Mental health is not for the faint of heart. It requires looking at yourself well enough to see where you don’t measure up to your own standards. It requires being willing to let someone else see your flaws and help you reframe them, accept them, be kind to yourself, and work on shoring them up instead of papering them over.

For me, it required showing up, every week and giving my trust to someone else. My stresses and drama, conflicts, and abuses are no more interesting or thought provoking than yours, so I won’t go into them here. The result, though, is important. Giving my trust to someone else was one of the hardest things I’ve ever done, along with accepting help from someone else, accepting that I needed help from someone else and that she was well-educated and capable of giving it, and accepting that the kindness she shows me is because she is kind, and because she thinks I deserve it, because I’m human, because…because she can. No ulterior motive here. No reason to use me, suborn me, or turn me to her own ends. She’s a therapist, and a good one.

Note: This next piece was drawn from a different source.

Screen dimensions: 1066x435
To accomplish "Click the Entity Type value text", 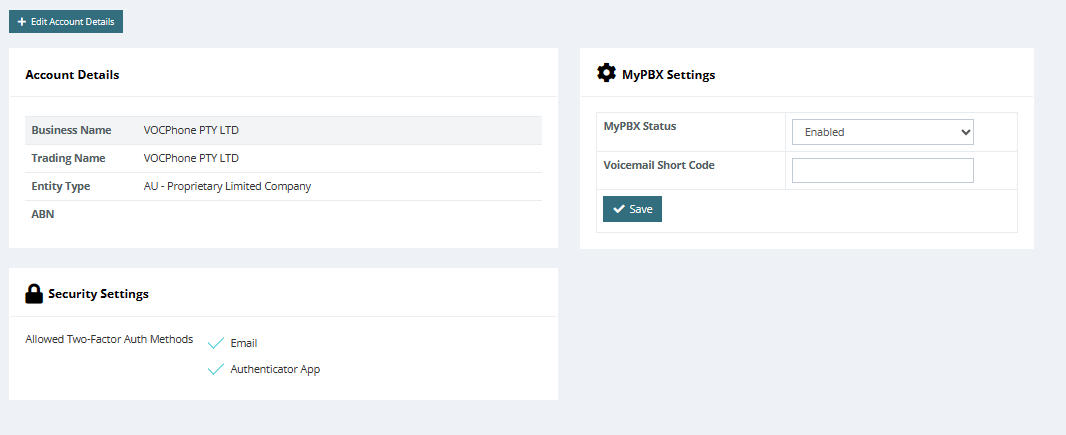I will pos(227,186).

Finding deliberate, thoughtful kindness odd isn’t so strange, I don’t think. Realizing that my foundations are stronger because of it, and because I’m willing to show up every week, to do the work every day, to refuse to be minimized, or victimized, or invisible because I suffer from mental illness, those are odd – for me, anyway, and maybe for you. But May is Mental Health Awareness Month, so if you wonder if
your foundations could be made a little stronger with help, or you’re aware that you are at the peak of mental health yourself, I hope you’ll take the time to be deliberately, thoughtfully kind to yourself and others who may be struggling with their mental health, and maybe look around and see if there is anything you can do, even talking about it at work, or home, or at church, to support the struggle that we face every day, to reach the height of mental health and stay there, balancing at the top.